Day 11. You never know what’s around the corner.

We had one day in Paris, so up and at her early. We took the train into the centre, and started at the Notre Dame. The line to get in was long, we passed. It was a beautiful sunny morning, even at 9am it was getting hot. We stopped for pastries, and were disappointed. That answered that question, Italian pastries are better. Next we walked along the river, vendors were setting up, so many paintings to buy, good prices too. It was fun to look, but we didn’t need a souvenir from France.
We reached the Louvre, we hadn’t planned in going in, to be honest, we hadn’t planned anything. But the Mona Lisa called. Again it was busy, but lines were fast, price was good. We decided to get cultured. Now I’m definitely not a fan of religious paintings, I’d rather see Monet, Dali or even Turner. But these were impressive, the sizes were unreal. The time it must have taken.. I dabble in painting, mainly crazy cows, takes me 2 hours, then I’m ready to move on. These paintings must have taken years. The dedication. It was surprising to us, how close we could get to them, the statues looked like they could fall over, with just a bump from a stroller. My favourite room was the French jewels, wow, a diamond found in India, 140 carats. How much would that cost? We found the Mona Lisa room, it was packed. The painting was smaller than we thought. We moved on. Statues were fun, I asked Rob, “why is the penis, so small?” He said it was life size, and smiled.



This day was turning into an episode of the Amazing Race. Onwards. Along the river, it was quite a walk to the Eiffel Tower. At first sight, I wasn’t impressed.. why paint it beige? The lines were long, it was 25 euros to go up.. we sat underneath and people watched. Rob said, what do you, want to do? I said, what do You, want to do.. this went on for 5 minutes. My thought was, I wouldn’t be returning to Paris, I’m done with cities and crowds. He said we were running out of money( personally, I think that ship had already sailed, Paris is expensive. Cost me 75 cents to use a toilet and that was in the cafe, we had just eaten at!)
There are two options with the tower, elevator or stairs and elevator. The latter is 6 euros cheaper. He made me take the stairs..all 400 feet of them 😯. Never again. Once we had reached the top the view was amazing. We took photos. It was 7pm. My feet hurt.

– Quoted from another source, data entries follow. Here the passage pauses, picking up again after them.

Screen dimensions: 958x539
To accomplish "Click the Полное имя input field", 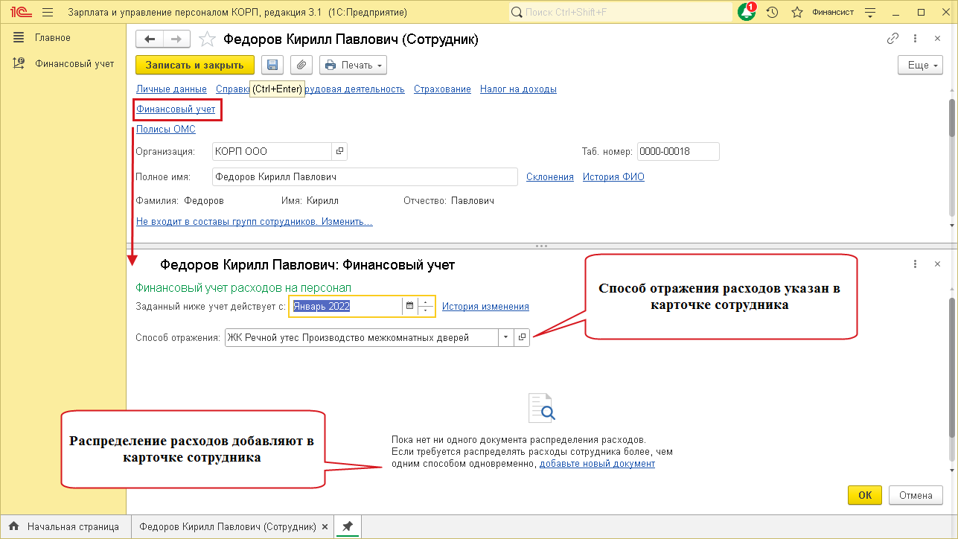I will [x=364, y=176].
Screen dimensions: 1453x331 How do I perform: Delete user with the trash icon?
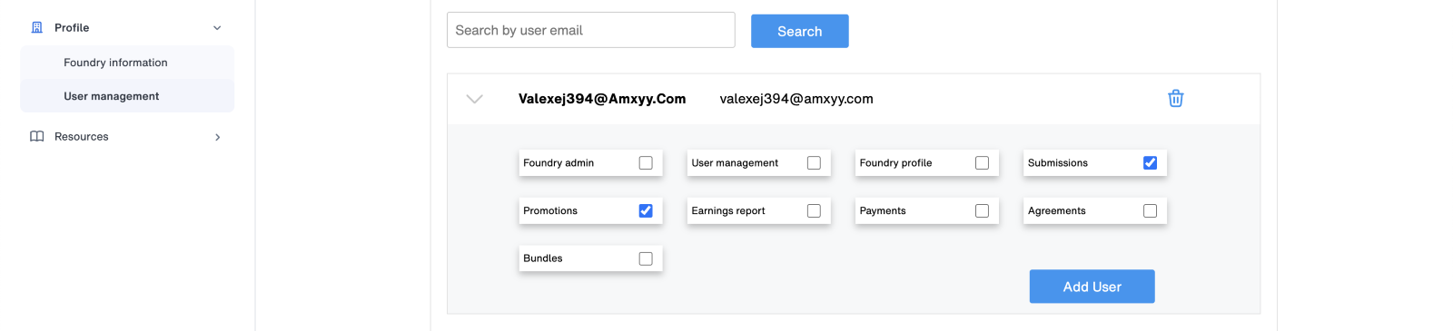pyautogui.click(x=1175, y=98)
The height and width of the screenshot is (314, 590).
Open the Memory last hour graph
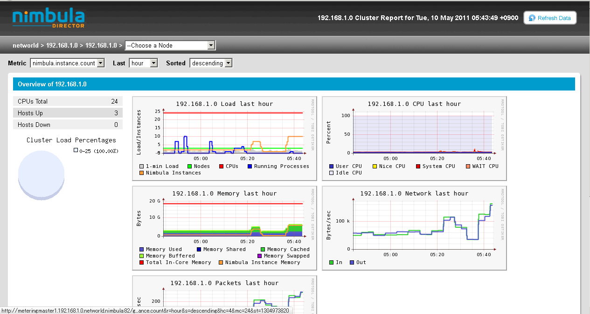point(224,228)
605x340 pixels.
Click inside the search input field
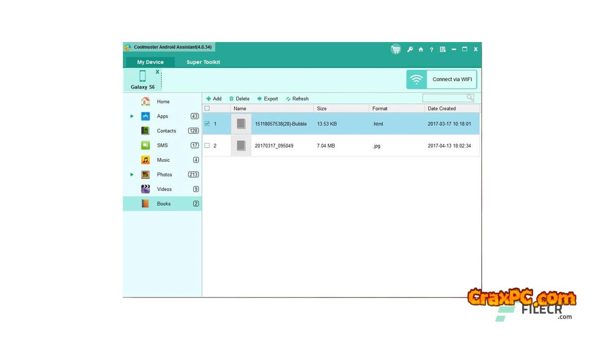pyautogui.click(x=444, y=98)
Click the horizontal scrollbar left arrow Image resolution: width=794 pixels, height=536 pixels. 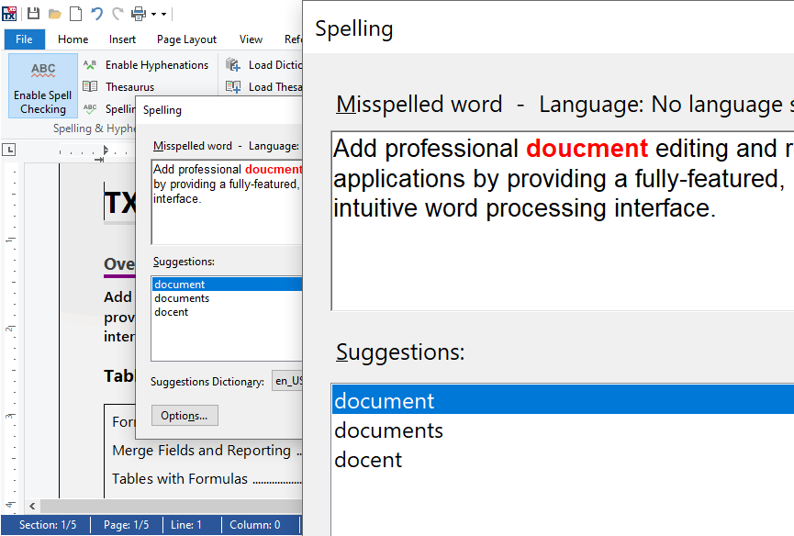(x=33, y=506)
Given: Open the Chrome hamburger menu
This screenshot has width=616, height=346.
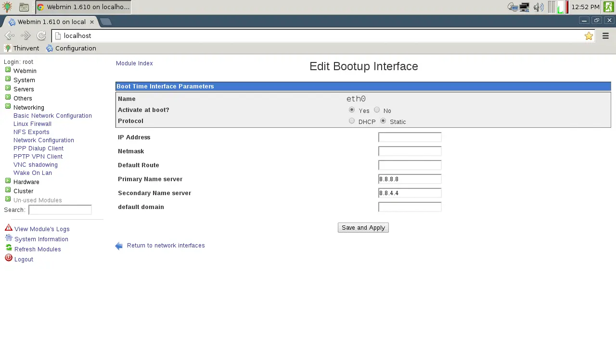Looking at the screenshot, I should [x=606, y=36].
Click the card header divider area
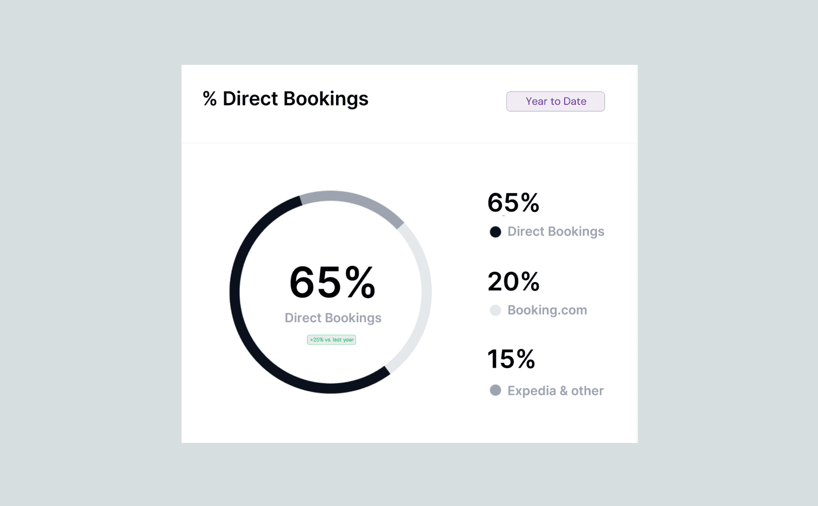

You never know whats coming.
My phone was at 7 percent, when I noticed a message. It said to call immediately, I didn’t have data. Rob said, looks important, turn cellular on. The next few hours were frantic. I made the call, and then another to the hospital number I had been given. It was about my Mum...
So folks, here I sit, at Paris airport, on my own. Rob has left on Westjet heading home. I am flying to England. I have never planned a funeral.
Life is unexpected. Travel while you can. Enjoy life, spend your kids inheritance and above all, make sure to tell the important people,you love them.
I was lucky to be able to say goodbye, on a cell phone, held to her ear. I told her I loved her, and made sure, she said the same back.